══ Record set

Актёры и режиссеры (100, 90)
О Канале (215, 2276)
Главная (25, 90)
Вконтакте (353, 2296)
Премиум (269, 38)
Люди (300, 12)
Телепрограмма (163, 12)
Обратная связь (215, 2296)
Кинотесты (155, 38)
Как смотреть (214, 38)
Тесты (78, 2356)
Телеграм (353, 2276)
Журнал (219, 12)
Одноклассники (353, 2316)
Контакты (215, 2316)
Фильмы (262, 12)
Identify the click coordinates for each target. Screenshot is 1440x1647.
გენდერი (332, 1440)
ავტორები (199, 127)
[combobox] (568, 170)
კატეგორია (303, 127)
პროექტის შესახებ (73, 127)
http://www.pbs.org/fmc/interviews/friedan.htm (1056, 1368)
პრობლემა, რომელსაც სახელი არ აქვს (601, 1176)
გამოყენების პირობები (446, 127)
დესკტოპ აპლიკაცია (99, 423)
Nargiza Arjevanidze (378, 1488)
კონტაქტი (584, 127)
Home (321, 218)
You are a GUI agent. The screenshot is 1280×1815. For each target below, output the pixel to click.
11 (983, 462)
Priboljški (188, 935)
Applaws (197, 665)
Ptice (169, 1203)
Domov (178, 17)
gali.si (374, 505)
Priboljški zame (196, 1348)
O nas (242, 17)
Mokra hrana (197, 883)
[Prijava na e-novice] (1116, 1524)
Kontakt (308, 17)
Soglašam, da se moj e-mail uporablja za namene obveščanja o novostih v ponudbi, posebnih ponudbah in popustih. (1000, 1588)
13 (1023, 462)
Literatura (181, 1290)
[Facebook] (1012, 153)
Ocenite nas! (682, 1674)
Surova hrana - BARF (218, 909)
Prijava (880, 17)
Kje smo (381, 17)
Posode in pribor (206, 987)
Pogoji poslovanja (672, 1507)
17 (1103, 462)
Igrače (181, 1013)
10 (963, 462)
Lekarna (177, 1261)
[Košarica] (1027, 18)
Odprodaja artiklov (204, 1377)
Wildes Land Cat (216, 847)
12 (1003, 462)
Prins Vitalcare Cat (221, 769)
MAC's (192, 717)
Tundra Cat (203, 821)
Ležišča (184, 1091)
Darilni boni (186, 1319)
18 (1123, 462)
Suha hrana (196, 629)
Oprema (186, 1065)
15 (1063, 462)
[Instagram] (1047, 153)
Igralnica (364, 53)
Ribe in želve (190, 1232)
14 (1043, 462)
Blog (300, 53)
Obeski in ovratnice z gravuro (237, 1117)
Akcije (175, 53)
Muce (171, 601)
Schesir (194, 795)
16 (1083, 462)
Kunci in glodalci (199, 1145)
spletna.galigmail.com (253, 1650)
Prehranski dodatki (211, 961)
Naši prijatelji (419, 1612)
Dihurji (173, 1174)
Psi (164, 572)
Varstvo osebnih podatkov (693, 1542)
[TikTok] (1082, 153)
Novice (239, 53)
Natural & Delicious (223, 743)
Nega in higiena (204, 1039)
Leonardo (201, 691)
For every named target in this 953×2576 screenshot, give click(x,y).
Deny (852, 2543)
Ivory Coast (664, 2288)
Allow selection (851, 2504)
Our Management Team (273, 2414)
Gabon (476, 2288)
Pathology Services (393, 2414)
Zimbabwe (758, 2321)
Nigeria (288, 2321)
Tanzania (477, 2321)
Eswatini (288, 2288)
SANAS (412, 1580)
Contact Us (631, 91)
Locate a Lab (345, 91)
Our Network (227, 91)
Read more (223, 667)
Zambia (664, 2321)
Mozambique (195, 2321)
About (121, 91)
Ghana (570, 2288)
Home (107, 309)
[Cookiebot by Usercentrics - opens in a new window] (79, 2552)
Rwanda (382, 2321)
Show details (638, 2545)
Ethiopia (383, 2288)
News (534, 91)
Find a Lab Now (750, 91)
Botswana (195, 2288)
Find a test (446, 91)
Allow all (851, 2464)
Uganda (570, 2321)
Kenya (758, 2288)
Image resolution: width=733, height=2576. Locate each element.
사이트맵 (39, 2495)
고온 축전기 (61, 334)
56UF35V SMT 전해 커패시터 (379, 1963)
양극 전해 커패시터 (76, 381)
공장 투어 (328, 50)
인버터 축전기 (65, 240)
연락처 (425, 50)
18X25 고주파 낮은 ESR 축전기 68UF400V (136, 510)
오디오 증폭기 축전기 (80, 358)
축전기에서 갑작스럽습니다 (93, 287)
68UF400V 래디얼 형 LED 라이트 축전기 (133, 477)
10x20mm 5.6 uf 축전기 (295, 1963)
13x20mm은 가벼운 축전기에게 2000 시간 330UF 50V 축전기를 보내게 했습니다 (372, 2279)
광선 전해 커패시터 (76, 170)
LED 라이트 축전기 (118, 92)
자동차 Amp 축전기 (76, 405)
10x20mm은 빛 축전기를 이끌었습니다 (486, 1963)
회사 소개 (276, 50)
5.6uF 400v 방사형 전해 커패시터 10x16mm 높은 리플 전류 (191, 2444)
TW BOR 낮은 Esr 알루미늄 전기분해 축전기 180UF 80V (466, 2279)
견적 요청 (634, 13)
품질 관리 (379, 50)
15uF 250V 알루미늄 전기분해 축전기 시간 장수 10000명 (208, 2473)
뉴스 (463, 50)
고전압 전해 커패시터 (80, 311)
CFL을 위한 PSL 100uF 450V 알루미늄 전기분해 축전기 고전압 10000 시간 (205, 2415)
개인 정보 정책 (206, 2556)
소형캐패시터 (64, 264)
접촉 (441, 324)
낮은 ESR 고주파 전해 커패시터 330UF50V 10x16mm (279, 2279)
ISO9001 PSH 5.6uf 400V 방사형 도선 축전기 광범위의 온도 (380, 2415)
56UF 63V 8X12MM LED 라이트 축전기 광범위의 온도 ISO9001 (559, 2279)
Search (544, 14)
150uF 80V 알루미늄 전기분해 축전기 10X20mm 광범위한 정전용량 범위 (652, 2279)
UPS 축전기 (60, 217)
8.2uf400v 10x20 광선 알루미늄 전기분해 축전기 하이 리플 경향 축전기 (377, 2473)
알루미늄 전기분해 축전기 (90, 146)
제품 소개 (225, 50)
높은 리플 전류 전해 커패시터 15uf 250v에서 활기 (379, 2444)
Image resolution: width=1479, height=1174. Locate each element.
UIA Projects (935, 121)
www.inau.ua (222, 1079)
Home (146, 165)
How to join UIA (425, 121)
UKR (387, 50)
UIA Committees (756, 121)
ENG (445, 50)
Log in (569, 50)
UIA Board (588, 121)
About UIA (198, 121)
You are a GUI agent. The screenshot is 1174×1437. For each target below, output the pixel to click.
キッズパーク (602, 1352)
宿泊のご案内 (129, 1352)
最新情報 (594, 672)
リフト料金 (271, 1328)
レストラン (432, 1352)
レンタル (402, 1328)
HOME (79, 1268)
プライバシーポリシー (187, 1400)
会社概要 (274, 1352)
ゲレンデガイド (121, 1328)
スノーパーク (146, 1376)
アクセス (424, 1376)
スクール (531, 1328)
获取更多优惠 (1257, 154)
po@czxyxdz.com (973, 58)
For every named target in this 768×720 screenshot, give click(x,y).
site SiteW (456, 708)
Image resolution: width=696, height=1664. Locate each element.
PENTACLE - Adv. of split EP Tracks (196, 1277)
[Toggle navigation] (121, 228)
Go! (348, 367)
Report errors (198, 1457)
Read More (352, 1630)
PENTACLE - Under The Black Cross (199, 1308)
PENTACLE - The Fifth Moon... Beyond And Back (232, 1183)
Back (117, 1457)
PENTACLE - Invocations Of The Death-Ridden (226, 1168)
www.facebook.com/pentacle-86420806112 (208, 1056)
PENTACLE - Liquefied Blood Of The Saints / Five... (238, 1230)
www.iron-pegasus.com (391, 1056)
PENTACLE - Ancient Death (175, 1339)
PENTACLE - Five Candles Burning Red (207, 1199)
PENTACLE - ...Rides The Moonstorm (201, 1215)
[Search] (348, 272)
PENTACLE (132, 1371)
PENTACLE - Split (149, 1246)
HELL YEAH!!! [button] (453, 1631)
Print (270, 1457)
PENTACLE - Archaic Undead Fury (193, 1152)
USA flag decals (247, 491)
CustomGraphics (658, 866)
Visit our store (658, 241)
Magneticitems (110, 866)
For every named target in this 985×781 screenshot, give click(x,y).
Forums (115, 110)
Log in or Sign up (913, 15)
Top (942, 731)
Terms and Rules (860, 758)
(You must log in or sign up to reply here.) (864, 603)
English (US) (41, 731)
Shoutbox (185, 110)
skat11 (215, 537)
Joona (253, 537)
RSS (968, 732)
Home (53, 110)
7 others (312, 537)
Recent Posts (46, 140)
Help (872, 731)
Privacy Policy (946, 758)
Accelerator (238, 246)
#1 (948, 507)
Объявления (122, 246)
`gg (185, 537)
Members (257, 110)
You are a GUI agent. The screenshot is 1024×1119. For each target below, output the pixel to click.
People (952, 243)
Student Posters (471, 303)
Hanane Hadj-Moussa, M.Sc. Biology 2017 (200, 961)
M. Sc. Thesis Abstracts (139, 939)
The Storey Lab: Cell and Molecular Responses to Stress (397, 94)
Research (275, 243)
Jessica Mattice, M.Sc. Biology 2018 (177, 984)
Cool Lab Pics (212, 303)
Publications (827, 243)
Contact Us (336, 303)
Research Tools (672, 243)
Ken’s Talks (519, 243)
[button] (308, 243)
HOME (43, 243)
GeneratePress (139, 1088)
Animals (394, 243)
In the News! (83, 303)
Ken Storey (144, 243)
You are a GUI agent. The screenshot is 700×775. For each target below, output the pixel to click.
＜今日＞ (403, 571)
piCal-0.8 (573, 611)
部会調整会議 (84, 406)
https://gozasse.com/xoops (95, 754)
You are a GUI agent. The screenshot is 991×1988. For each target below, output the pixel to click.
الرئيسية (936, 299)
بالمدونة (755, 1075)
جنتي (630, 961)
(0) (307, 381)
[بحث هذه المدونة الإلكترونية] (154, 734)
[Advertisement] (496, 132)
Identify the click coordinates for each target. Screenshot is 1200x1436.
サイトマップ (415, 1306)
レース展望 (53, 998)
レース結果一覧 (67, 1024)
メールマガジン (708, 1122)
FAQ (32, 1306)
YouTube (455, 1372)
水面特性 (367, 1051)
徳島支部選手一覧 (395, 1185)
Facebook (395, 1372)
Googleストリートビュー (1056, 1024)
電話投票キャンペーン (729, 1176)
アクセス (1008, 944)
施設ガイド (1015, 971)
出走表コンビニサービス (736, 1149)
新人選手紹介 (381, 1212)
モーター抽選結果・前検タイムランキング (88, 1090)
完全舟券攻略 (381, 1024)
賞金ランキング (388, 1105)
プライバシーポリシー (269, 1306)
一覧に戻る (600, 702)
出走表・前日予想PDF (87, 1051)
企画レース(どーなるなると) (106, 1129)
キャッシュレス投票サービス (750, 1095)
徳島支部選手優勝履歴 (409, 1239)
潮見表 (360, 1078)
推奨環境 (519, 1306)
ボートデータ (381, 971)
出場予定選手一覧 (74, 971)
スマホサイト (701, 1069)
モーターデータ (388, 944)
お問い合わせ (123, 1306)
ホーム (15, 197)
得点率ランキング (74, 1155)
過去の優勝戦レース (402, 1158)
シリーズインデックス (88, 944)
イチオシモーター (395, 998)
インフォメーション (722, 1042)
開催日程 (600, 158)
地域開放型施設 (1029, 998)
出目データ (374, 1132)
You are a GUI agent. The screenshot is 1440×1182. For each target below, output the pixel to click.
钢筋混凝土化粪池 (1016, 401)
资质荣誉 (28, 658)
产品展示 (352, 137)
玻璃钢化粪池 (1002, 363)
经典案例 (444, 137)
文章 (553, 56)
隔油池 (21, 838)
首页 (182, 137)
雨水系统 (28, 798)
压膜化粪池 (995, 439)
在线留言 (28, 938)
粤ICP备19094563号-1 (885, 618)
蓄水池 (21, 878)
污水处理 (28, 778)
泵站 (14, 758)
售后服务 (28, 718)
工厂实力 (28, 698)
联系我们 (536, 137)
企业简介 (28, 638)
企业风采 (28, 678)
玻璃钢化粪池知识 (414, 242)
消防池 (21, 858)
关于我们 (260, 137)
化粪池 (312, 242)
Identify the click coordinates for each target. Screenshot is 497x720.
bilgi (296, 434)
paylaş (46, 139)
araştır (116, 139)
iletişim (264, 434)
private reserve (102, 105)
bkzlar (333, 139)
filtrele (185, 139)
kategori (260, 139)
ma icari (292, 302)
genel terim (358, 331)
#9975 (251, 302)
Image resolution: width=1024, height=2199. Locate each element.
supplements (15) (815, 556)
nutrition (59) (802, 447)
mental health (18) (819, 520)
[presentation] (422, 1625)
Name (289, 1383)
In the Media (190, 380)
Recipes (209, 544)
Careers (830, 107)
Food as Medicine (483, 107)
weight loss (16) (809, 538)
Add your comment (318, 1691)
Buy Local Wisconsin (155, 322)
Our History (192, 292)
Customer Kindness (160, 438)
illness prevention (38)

════

▶ Set task
Reproduce the entries from the first one through the line holding "Domov (178, 17)", inclusive, changing "Home" to "Start" and leaving everything else untouched.

▶ Task output
Актёры и режиссеры (100, 90)
О Канале (215, 2276)
Главная (25, 90)
Вконтакте (353, 2296)
Премиум (269, 38)
Люди (300, 12)
Телепрограмма (163, 12)
Обратная связь (215, 2296)
Кинотесты (155, 38)
Как смотреть (214, 38)
Тесты (78, 2356)
Телеграм (353, 2276)
Журнал (219, 12)
Одноклассники (353, 2316)
Контакты (215, 2316)
Фильмы (262, 12)
Identify the click coordinates for each target. Screenshot is 1440x1647.
გენდერი (332, 1440)
ავტორები (199, 127)
[combobox] (568, 170)
კატეგორია (303, 127)
პროექტის შესახებ (73, 127)
http://www.pbs.org/fmc/interviews/friedan.htm (1056, 1368)
პრობლემა, რომელსაც სახელი არ აქვს (601, 1176)
გამოყენების პირობები (446, 127)
დესკტოპ აპლიკაცია (99, 423)
Nargiza Arjevanidze (378, 1488)
კონტაქტი (584, 127)
Start (321, 218)
You are a GUI agent. The screenshot is 1280×1815. For each target below, output the pixel to click.
11 (983, 462)
Priboljški (188, 935)
Applaws (197, 665)
Ptice (169, 1203)
Domov (178, 17)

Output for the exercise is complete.